Editorial style guides are even important for a one-person communication team because unless that person is planning to work at the company for the rest of his or her natural life, there will eventually be someone new creating content. It will be obvious to many readers when someone new comes and minor and not so minor style issues change.
A company editorial style guide is important for several reasons including branding and time efficiency. Branding is all about reputation and how the world sees your company, right? People will notice if you use inconsistent communication, especially if it’s in the same document. It’s important to always appear that you know what you’re doing as a company and being able to communicate effectively and consistently is a big part of that image.
Editorial style guidelines can also protect your branding in that it provides a consistent way for your company name to appear. For example, are you an affiliate that must have the copyright symbol in your name on first mention? That’s important to note.
Another reason to have an editorial style guide is time efficiency. If you have an individual person in your office managing several contract writers, it’s very likely that person is spending a lot of time editing the pieces for consistency or to follow the style rules that person is accustomed to using. All that work (and time on the clock) simply because a uniform style guide has never been communicated or even developed.

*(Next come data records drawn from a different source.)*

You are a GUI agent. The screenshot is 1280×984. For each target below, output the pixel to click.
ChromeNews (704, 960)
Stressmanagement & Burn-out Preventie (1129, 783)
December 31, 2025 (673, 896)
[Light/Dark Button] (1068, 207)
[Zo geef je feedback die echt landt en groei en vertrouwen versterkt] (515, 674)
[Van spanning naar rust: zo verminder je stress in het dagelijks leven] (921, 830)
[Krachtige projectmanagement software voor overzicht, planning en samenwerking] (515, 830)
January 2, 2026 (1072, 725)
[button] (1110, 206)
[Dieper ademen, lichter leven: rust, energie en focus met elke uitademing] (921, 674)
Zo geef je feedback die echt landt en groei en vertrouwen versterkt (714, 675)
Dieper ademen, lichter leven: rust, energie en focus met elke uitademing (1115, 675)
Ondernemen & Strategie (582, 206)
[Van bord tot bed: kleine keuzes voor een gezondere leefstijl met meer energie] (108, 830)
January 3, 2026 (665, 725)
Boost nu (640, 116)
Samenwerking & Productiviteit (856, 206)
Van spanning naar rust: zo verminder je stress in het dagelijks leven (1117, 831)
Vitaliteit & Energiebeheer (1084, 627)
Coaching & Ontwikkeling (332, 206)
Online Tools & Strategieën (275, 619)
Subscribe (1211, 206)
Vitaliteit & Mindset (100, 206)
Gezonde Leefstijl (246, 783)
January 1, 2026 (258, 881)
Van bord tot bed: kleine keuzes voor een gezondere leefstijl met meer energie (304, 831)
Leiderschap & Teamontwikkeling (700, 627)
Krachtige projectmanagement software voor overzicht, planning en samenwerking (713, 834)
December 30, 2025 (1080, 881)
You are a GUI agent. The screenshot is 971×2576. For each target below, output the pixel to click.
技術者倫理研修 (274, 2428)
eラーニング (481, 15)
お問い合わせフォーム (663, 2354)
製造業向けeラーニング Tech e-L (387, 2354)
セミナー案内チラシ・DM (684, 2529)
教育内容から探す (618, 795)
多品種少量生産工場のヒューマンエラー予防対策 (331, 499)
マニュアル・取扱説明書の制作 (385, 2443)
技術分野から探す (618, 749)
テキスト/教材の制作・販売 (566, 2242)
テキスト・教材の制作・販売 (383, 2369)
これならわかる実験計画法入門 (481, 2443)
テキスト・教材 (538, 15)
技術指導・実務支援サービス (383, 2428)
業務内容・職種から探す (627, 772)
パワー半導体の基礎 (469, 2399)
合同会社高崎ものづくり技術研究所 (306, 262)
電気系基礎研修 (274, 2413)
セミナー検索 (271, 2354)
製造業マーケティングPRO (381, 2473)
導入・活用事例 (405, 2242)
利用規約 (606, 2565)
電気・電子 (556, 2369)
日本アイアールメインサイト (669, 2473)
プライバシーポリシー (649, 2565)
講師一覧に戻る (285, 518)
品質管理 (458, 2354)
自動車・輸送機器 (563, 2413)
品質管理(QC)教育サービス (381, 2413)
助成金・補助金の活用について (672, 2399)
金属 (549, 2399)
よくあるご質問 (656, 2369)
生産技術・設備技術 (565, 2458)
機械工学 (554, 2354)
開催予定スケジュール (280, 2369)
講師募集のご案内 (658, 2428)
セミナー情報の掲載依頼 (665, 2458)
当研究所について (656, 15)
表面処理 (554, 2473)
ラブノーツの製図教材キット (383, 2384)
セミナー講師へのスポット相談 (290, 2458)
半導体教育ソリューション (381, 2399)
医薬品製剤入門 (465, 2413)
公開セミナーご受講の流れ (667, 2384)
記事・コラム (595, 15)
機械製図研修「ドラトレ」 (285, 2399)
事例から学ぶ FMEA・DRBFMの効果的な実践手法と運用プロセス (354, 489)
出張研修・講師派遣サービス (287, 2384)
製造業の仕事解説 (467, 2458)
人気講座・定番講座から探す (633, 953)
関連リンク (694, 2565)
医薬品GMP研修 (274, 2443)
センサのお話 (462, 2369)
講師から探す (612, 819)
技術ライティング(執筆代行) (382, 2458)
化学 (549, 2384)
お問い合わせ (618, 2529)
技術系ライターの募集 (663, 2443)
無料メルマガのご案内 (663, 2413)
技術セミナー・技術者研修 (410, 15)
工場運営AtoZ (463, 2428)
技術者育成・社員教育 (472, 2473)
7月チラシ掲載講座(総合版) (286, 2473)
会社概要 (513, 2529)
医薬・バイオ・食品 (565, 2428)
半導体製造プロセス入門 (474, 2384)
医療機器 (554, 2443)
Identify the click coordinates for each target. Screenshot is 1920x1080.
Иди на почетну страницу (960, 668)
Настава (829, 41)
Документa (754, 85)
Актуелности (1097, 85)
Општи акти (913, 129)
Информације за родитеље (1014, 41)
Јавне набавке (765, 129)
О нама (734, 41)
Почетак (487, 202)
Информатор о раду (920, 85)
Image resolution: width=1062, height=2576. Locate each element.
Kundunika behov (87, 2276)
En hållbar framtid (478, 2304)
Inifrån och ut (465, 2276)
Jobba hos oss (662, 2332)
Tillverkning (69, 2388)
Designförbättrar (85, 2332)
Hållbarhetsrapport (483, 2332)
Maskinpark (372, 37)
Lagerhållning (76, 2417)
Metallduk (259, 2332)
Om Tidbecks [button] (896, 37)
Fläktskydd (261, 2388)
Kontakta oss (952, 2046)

How do I create an editorial style guide?
The first answer to that question is that you don’t necessarily have to be the creator. Yes, the marketing department (in some companies that’s the owner!) should have a voice in developing the guidelines so that they are complete. But if you don’t have a communications team already in place the guideline development can easily be outsourced to a professional writer or a qualified marketing agency. No matter who creates the document, multiple websites host template editorial style guides that will make the task much easier.
The first step to creating an editorial style guide is to determine what set of rules are your “fall back” source. For example, most newspapers use Associated Press style and many other publications use the Chicago Manual of Style.
It’s then important to note any exceptions to the chosen style guide and to call out specific topics that will be used most often.
Here are some areas to consider for your editorial style guide:
• Punctuation: do you use periods in your times (p.m. vs pm)? Do you use long dashes? Do you use the Oxford comma?
• Tone/voice(s): Will each writer who contributes have their own voice and write in first person or are all blogs and communications written in third person plural? Is the tone serious, friendly, etc.?
• Abbreviations: What style of state abbreviations do you use? What words are commonly abbreviated or never abbreviated? While we’re talking about it, do you use contractions or not?
• Titles: Do you capitalize? Place them before or after the name? Does everyone get their title used? Names of other businesses should always include the way the company itself spells its own name.
• Branding notes: Do you need to make sure that your company name has a trademark symbol? How can it be referred to on references after the first time in a document? How is your organization described?
• People references: It’s usually considered more correct to use “people first language” (person with a disability instead of disabled person, for example). This needs to be clarified. But to further the discussion, do you refer to your customers as customers, clients or something else? What are your employees called?
• Sourcing: What are appropriate research resources and how are they to be cited?
One more note for success with your editorial style guide: Make it available in an online form for your staff and freelance team. This could easily be done through Google Docs so that the document isn’t available to everyone. Providing an online version makes it easier to access and update.